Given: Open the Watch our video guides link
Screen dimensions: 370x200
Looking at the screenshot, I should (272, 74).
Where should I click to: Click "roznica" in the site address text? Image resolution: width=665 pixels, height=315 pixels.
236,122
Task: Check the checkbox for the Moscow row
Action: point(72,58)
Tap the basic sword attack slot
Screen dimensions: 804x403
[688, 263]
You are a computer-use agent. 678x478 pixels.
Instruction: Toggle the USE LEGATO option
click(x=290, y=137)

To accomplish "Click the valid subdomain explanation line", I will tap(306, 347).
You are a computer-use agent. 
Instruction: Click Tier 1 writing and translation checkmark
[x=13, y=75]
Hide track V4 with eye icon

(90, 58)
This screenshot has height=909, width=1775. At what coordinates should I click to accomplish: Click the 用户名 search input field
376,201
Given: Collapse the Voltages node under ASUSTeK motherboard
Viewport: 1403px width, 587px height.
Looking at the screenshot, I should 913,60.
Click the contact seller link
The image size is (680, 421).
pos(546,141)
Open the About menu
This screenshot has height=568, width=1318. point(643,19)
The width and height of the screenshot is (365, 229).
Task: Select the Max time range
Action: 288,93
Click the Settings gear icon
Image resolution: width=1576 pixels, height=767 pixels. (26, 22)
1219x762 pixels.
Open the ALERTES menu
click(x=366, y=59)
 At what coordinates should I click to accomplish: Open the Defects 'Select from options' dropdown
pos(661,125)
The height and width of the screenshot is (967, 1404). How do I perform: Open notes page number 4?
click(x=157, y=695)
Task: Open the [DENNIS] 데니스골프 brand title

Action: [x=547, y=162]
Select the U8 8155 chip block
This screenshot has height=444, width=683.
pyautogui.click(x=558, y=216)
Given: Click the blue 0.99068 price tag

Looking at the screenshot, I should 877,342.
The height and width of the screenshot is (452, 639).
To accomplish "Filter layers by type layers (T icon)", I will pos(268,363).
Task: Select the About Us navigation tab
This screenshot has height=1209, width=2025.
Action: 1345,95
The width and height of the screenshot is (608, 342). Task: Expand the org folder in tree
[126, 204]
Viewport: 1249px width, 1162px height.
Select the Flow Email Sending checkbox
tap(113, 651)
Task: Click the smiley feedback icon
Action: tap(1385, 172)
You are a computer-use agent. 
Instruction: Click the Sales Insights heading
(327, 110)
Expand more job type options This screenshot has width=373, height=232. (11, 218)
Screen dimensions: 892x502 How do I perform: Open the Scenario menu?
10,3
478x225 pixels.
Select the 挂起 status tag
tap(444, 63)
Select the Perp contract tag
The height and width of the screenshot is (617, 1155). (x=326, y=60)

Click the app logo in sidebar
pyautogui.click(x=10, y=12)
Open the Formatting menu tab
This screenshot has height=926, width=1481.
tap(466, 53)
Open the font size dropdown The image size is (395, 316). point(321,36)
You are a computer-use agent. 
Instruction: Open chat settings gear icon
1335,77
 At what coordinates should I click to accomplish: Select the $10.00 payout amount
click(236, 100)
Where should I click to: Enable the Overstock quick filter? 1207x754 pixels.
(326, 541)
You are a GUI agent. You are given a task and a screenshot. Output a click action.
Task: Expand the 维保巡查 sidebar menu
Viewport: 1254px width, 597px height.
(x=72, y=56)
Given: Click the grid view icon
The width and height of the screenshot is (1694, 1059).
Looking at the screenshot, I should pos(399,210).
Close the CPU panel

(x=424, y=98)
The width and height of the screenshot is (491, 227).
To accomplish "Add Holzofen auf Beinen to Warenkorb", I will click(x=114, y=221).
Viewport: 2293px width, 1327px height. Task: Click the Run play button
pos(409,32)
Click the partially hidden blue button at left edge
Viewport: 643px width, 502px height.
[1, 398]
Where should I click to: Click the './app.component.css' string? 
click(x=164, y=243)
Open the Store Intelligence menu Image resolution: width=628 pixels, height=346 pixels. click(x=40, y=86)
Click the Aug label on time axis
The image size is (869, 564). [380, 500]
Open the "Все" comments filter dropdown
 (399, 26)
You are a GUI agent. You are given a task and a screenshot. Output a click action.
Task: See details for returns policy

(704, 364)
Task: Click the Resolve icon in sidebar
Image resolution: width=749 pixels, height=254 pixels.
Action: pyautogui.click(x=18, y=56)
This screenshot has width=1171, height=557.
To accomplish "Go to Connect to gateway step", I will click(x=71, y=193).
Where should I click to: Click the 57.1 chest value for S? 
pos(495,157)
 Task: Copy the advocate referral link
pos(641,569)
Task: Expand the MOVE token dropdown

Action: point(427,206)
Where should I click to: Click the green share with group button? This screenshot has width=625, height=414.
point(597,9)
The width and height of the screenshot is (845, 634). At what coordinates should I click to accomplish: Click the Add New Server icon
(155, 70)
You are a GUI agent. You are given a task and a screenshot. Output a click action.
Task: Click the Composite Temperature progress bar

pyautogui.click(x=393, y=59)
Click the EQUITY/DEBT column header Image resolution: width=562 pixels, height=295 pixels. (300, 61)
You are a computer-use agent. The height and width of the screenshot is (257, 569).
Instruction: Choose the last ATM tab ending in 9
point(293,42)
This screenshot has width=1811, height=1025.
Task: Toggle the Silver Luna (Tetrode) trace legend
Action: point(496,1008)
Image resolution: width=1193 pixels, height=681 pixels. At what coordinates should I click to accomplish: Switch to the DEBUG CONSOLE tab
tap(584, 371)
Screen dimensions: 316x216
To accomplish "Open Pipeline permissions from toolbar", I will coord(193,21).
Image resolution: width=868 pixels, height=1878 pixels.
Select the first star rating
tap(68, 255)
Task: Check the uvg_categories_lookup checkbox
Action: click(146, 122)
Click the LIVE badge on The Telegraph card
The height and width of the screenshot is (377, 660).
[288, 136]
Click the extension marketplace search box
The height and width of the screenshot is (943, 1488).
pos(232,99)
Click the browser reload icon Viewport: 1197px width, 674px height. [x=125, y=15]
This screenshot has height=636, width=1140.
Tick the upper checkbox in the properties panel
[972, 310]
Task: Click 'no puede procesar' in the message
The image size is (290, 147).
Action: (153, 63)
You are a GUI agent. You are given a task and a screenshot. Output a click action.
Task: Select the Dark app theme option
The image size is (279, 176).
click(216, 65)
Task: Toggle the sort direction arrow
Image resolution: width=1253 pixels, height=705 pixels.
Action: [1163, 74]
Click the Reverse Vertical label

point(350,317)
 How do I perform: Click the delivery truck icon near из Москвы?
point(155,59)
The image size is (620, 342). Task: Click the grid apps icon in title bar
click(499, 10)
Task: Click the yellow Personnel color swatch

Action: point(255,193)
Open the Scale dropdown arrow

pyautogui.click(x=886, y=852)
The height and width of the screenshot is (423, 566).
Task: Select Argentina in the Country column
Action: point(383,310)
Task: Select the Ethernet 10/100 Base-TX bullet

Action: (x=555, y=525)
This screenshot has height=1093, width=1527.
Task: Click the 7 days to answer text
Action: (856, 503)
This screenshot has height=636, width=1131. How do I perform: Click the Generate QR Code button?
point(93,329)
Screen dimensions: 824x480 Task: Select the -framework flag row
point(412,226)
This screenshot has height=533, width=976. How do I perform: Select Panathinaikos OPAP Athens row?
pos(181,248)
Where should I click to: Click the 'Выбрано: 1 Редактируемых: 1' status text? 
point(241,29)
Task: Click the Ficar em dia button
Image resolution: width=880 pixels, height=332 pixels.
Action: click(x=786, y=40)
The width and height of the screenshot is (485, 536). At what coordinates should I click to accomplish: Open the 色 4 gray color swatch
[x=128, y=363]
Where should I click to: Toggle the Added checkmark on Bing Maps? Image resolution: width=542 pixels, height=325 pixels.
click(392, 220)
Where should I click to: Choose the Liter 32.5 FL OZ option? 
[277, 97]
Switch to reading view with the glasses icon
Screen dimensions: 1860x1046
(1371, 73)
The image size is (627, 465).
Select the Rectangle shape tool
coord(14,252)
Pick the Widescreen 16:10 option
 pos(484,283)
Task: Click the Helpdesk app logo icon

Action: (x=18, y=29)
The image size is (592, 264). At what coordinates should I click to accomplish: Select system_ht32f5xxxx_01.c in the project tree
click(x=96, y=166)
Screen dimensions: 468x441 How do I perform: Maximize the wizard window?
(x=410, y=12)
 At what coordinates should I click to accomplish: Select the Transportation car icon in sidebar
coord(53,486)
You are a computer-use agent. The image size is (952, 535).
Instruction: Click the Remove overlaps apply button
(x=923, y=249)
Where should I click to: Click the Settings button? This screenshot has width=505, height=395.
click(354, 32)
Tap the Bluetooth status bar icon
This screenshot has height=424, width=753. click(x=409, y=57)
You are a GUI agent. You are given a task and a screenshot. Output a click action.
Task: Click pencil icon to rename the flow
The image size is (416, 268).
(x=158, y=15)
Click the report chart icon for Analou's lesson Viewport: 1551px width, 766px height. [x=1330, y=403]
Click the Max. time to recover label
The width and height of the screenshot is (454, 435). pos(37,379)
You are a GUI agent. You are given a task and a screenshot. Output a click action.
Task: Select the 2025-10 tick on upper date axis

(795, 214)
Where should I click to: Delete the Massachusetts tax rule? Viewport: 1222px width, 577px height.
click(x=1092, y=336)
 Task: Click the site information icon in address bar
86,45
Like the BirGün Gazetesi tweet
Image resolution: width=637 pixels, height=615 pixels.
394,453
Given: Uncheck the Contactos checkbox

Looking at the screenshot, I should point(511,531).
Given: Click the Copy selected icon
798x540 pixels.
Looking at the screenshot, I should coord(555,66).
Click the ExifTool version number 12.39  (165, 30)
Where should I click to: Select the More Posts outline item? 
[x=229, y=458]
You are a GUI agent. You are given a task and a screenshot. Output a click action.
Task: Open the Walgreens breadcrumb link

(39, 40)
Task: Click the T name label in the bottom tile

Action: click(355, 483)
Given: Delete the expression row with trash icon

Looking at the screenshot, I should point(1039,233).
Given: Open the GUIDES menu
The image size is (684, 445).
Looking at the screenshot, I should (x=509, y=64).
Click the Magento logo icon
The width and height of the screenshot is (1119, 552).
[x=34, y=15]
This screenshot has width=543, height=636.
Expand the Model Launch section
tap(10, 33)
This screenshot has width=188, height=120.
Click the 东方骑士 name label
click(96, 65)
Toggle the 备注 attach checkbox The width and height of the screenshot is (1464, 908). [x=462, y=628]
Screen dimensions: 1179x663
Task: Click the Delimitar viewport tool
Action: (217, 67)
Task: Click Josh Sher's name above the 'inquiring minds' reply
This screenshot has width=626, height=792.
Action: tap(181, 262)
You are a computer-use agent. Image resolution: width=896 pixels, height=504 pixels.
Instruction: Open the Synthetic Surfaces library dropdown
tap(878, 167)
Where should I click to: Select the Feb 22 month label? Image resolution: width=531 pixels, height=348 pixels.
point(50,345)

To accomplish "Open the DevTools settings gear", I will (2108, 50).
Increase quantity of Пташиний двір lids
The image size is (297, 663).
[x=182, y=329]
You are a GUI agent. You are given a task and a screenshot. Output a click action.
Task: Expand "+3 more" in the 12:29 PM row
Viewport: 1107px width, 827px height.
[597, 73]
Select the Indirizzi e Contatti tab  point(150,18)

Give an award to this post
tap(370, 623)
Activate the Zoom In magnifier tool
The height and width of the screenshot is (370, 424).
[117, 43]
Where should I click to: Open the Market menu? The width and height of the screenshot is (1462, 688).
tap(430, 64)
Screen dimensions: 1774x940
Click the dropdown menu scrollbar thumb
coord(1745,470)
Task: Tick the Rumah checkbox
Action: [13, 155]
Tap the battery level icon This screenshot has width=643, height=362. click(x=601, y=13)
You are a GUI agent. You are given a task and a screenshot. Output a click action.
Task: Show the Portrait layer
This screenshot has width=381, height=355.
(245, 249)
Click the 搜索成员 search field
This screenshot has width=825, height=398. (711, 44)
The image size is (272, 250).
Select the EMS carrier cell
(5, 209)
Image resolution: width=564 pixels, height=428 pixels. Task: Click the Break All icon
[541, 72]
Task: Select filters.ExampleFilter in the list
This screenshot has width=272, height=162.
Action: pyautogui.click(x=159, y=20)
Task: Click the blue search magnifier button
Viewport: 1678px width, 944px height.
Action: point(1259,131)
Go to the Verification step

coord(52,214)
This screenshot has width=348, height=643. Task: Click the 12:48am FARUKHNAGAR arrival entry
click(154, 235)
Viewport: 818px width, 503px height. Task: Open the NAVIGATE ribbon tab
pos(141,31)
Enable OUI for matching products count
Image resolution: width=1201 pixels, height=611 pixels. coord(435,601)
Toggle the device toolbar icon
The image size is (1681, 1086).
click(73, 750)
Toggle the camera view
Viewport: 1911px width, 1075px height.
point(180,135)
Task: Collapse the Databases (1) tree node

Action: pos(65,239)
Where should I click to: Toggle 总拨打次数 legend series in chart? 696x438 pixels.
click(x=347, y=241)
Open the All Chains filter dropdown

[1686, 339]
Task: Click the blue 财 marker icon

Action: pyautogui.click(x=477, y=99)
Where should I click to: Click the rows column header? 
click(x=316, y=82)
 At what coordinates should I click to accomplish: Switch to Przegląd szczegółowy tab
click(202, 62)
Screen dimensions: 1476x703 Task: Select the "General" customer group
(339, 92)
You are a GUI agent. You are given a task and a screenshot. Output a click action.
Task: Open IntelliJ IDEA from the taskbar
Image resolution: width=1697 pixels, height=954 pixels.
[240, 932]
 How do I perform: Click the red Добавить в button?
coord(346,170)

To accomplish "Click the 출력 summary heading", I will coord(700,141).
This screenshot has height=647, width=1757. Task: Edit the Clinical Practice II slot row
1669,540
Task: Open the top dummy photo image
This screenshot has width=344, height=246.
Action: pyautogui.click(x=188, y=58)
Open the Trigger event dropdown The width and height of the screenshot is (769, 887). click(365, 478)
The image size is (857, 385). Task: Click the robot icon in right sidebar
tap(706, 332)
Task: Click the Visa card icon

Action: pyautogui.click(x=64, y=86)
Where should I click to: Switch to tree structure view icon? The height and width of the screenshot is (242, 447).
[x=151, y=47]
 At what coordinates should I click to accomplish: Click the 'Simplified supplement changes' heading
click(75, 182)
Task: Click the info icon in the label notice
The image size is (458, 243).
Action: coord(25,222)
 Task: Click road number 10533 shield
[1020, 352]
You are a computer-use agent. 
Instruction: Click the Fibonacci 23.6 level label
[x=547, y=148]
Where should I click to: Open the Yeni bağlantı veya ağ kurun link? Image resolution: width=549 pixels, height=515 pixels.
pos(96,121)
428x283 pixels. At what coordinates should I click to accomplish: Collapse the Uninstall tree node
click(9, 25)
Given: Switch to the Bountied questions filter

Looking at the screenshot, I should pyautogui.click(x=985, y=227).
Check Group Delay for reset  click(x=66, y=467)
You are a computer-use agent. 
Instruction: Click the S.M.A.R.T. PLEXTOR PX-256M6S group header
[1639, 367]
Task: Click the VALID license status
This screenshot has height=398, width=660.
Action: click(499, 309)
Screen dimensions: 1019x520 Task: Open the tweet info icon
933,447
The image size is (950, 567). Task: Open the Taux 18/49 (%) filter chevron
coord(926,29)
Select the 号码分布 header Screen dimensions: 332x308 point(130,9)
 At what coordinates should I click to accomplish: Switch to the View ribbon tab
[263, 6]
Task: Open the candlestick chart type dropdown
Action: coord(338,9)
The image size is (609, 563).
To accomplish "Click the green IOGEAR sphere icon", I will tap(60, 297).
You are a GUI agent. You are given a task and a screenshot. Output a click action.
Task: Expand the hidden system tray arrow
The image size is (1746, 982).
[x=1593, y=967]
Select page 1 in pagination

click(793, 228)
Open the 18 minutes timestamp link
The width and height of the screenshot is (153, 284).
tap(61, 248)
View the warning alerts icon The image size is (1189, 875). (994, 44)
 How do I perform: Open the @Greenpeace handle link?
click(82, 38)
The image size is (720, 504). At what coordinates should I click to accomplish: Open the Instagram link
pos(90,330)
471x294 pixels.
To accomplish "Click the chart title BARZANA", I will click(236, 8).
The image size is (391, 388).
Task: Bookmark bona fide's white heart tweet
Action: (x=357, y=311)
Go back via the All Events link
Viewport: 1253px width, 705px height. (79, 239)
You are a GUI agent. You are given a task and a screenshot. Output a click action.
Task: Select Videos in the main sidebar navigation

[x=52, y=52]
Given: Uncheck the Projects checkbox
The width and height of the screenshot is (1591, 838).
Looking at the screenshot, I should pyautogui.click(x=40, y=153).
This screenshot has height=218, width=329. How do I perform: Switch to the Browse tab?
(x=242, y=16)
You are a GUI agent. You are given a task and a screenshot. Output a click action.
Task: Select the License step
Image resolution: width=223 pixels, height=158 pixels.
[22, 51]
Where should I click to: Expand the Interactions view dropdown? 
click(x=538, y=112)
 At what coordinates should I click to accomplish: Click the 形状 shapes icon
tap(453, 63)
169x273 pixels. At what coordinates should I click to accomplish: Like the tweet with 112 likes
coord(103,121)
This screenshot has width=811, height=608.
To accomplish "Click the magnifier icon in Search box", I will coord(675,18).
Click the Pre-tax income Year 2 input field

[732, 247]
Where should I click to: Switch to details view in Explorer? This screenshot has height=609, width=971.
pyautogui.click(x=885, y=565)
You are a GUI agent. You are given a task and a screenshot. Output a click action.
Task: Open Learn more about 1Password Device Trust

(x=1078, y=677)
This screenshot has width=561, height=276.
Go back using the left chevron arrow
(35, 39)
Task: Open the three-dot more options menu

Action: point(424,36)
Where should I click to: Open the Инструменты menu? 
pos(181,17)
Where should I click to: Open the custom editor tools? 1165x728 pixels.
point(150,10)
• • • • •
**The problem**
Pull out every line of the rows above that contains the word "level", and copy each one unchanged.

**Solution below**
Tap the battery level icon This screenshot has width=643, height=362. click(x=601, y=13)
Instruction: Click the Fibonacci 23.6 level label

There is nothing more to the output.